#Script created by Matti Niissalo, 18. August 2020, bash and R
#Pairwise comparison of genepop files from Stacks 1, to test for clonality: samples that share all heterozygotic loci are likely to be of the same clone (allowing a methodological error rate). Two values are calculated for each pair, as the number of heterozygotic loci varies between samples. Assumes detectable heterozygosity within sampling.
#Create a new directory and cd to that directory. Move this shell script and the associated R script ("Genepop_clonality_script.R") into the new folder.
#Example usage: /New/directory/Genepop_clonality_script.sh /path/to/inputfile1 /path/to/inputfile2
#Works with or without missing data, but any loci missing data for one of the pair are ignored
#Input file 1 = list of all the sample names for which pairwise values are needed. Have each sample in a separate line, with an empty line at the end. Assumes Unix line breaks.
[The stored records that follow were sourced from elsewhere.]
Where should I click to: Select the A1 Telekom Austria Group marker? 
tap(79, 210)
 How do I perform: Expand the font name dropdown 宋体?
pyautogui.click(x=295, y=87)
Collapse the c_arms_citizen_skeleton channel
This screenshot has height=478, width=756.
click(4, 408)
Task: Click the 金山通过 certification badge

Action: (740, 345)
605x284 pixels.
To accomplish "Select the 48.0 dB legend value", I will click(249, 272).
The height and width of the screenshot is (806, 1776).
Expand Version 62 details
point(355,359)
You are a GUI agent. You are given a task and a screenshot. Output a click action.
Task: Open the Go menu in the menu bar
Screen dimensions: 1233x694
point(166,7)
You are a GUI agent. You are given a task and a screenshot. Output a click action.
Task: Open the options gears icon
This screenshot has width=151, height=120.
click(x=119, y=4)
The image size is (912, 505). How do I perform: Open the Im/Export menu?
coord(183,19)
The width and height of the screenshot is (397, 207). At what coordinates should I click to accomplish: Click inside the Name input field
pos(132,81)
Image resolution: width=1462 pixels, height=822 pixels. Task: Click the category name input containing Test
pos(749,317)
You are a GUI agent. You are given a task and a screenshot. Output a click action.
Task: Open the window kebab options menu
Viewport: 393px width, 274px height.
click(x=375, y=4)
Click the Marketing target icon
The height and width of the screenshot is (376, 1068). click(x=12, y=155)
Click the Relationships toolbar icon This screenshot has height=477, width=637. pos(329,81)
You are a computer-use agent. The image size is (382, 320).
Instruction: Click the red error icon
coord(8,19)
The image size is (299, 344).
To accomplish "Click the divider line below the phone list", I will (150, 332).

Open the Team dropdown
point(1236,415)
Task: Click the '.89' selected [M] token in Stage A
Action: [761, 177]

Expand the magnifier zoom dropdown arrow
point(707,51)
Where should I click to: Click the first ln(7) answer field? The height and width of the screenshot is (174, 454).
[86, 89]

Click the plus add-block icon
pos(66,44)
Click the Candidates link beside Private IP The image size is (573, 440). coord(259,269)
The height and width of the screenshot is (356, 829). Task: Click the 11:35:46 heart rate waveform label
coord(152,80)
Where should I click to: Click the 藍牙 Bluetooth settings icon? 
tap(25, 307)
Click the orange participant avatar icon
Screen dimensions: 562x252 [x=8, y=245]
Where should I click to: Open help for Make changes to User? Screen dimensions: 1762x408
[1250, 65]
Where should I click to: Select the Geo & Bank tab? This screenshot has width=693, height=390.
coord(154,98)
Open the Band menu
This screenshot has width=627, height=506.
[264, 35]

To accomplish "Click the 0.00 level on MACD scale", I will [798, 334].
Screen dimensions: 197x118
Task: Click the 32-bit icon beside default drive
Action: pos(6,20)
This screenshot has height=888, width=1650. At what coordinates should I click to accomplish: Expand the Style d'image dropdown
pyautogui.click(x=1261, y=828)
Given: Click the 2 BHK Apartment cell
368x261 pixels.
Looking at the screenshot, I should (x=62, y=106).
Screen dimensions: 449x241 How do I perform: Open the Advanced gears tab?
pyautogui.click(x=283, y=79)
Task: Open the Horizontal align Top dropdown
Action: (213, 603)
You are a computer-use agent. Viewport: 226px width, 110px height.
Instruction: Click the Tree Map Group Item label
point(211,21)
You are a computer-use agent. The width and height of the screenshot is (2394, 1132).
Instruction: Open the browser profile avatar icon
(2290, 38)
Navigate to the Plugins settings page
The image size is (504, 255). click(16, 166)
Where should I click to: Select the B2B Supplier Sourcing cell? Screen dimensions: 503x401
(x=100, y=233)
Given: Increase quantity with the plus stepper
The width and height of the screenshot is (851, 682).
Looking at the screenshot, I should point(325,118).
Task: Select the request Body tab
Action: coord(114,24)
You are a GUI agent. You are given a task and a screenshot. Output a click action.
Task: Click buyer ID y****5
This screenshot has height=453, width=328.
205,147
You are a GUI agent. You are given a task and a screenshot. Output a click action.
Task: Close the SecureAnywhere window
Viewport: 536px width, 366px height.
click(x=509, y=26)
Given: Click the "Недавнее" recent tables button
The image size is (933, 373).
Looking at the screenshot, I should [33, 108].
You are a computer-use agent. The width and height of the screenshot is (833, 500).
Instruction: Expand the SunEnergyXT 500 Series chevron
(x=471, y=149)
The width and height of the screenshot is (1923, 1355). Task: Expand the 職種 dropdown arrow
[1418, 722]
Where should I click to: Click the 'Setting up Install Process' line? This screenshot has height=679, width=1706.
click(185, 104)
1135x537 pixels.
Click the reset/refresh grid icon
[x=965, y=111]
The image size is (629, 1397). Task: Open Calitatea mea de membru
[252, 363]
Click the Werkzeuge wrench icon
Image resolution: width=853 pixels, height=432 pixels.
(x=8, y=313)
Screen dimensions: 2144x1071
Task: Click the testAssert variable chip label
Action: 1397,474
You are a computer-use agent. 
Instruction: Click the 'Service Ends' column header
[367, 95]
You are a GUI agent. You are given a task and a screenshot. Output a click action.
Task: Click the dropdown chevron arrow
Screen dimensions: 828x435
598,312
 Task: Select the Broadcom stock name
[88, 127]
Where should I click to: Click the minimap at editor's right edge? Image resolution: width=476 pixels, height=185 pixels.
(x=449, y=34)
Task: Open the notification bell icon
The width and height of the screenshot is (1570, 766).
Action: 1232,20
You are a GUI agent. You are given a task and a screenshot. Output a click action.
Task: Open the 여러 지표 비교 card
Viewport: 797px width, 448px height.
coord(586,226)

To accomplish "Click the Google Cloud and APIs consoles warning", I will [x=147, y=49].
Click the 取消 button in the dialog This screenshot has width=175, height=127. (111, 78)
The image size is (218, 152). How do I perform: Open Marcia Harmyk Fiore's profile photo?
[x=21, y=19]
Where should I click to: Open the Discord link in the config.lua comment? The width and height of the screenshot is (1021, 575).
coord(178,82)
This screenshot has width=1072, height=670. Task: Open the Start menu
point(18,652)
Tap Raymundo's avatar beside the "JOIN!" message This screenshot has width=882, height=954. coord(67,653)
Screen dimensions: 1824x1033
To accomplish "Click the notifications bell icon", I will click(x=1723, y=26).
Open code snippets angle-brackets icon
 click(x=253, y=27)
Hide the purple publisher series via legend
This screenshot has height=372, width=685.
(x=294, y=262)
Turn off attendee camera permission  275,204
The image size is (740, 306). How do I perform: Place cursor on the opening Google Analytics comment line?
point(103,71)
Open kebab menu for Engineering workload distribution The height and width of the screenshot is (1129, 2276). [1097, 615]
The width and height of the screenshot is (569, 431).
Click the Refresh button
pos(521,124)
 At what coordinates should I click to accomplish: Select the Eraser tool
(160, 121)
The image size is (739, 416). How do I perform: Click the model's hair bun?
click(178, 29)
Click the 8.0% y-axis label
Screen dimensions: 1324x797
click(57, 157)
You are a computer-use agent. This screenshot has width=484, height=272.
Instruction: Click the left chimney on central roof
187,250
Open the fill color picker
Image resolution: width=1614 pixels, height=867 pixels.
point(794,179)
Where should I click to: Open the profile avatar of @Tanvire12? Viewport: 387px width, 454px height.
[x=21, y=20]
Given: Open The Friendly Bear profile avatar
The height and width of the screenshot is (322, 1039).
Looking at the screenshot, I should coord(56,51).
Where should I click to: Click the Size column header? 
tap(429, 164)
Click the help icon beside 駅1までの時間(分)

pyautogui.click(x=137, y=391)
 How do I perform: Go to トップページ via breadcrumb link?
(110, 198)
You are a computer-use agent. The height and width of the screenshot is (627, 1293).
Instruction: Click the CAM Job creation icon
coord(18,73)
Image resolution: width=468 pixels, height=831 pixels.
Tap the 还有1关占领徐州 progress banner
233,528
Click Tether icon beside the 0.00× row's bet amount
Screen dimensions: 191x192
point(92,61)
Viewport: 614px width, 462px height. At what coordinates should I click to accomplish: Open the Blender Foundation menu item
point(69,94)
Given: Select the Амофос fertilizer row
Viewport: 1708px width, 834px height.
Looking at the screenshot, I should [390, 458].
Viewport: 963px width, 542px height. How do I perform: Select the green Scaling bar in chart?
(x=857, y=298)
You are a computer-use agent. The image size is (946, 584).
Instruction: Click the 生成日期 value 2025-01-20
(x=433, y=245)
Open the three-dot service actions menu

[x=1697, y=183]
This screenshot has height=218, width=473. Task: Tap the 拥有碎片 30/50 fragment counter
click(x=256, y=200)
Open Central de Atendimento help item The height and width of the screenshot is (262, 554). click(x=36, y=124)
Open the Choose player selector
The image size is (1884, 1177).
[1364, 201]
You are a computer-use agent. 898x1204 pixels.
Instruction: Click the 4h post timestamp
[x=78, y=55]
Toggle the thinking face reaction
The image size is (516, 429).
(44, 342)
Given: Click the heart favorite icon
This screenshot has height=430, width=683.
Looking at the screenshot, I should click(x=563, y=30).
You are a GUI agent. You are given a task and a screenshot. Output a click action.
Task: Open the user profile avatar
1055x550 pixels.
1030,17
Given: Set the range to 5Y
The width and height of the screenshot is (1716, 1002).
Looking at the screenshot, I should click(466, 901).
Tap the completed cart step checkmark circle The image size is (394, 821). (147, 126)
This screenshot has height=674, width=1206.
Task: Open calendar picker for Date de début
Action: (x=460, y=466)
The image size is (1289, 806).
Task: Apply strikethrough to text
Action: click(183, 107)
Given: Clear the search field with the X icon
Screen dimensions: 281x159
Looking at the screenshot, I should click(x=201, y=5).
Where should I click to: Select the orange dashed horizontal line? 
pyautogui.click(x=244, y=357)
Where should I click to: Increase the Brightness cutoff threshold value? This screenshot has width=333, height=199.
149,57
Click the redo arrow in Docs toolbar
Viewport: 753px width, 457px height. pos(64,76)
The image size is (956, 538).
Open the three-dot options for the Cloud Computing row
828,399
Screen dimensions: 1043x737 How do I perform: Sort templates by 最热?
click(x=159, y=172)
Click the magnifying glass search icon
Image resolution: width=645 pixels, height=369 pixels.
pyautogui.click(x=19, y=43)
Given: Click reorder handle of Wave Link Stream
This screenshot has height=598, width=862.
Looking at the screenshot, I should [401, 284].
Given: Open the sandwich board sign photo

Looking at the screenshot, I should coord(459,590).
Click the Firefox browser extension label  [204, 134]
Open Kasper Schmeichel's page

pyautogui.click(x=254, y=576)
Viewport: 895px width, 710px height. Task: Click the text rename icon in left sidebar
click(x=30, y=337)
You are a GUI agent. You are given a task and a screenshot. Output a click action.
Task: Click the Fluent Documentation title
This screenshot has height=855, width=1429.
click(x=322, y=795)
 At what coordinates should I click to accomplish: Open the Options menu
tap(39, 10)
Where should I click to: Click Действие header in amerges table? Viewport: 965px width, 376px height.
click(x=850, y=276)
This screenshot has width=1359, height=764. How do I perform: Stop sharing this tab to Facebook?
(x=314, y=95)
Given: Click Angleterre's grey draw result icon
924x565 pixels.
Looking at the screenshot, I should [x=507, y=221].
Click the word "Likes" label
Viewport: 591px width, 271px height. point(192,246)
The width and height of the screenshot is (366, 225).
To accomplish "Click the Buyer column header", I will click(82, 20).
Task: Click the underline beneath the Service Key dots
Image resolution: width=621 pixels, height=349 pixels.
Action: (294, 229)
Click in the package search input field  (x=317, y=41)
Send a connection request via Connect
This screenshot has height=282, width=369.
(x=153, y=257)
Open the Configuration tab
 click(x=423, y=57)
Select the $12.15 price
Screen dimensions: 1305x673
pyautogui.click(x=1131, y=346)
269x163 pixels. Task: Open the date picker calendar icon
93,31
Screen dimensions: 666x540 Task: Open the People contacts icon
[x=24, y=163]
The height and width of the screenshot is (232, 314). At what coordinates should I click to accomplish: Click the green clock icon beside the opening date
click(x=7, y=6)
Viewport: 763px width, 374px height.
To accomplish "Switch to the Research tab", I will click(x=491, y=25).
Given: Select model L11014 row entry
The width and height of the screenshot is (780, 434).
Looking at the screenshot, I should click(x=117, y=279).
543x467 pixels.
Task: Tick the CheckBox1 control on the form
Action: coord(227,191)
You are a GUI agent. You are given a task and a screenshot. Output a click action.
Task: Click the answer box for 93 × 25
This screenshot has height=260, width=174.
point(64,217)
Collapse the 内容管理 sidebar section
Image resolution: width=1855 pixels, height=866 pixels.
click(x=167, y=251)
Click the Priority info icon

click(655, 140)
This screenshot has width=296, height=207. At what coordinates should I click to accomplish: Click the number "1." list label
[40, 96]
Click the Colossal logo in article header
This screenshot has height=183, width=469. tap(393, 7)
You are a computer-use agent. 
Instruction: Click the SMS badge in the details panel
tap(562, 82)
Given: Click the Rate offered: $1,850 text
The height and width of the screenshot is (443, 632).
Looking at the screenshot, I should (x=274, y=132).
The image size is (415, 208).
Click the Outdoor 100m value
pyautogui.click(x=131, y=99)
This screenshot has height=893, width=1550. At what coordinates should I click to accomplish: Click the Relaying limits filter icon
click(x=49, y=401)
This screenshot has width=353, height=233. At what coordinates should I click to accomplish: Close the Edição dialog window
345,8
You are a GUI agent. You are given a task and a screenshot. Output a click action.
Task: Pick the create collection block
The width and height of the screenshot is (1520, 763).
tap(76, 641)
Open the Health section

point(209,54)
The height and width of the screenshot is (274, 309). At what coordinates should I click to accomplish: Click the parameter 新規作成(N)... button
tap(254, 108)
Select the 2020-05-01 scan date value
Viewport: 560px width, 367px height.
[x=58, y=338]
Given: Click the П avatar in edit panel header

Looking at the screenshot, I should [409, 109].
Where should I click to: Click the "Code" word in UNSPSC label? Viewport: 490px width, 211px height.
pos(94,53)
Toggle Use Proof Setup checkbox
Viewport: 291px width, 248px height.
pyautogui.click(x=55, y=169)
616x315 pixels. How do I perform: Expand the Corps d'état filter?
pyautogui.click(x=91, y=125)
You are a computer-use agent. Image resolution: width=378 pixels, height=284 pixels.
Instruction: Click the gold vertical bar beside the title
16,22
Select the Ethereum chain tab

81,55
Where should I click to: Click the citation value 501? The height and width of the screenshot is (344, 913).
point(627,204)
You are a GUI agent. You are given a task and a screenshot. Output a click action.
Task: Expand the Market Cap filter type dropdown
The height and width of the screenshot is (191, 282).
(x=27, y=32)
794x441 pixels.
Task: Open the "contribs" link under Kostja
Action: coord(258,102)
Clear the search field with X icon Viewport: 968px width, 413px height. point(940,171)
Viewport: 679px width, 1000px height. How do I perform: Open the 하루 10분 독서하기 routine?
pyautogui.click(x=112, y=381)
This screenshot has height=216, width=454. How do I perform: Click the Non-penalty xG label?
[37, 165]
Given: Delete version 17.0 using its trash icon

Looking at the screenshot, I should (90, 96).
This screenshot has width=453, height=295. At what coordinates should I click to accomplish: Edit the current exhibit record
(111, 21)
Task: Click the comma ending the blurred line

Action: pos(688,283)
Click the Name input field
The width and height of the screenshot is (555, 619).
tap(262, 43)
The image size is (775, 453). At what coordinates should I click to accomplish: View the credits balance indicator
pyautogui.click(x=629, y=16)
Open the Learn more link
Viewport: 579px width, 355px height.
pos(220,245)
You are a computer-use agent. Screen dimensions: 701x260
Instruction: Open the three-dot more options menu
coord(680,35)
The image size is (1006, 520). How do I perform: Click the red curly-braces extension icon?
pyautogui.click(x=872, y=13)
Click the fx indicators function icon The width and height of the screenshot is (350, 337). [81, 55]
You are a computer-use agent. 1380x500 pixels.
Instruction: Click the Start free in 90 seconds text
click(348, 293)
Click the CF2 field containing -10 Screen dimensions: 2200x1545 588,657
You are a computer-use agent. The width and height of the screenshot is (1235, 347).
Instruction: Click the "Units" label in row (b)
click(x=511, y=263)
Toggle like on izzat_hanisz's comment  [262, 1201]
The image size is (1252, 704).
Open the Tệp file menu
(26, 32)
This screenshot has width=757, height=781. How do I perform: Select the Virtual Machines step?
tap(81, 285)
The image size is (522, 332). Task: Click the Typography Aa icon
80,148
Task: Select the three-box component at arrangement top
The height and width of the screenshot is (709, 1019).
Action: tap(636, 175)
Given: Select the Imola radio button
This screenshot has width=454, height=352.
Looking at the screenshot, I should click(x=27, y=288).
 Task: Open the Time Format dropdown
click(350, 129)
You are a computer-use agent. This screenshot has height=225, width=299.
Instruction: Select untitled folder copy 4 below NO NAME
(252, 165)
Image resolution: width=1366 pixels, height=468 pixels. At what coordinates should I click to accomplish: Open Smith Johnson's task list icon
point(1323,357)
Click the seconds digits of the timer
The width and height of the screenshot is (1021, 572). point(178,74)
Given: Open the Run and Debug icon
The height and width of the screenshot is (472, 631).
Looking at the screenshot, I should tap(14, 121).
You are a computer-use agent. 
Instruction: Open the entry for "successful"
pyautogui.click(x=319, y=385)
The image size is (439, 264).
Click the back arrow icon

#Input file 2 = a genepop file that has data for all the samples listed
#Requires a complementary Rscript file (Genepop_clonality_script.R) for output in csv format and for a sorted dot plot of all similarities. The R library "tidyverse" will be installed. The results are human readable without the R script.
#Assumes Stacks genepop format: nucleotides are in increasing order (01 to 04) and maximum of two nucleotides were called per locus. Expandable to include other nucleotide orders and a higher number of nucleotides.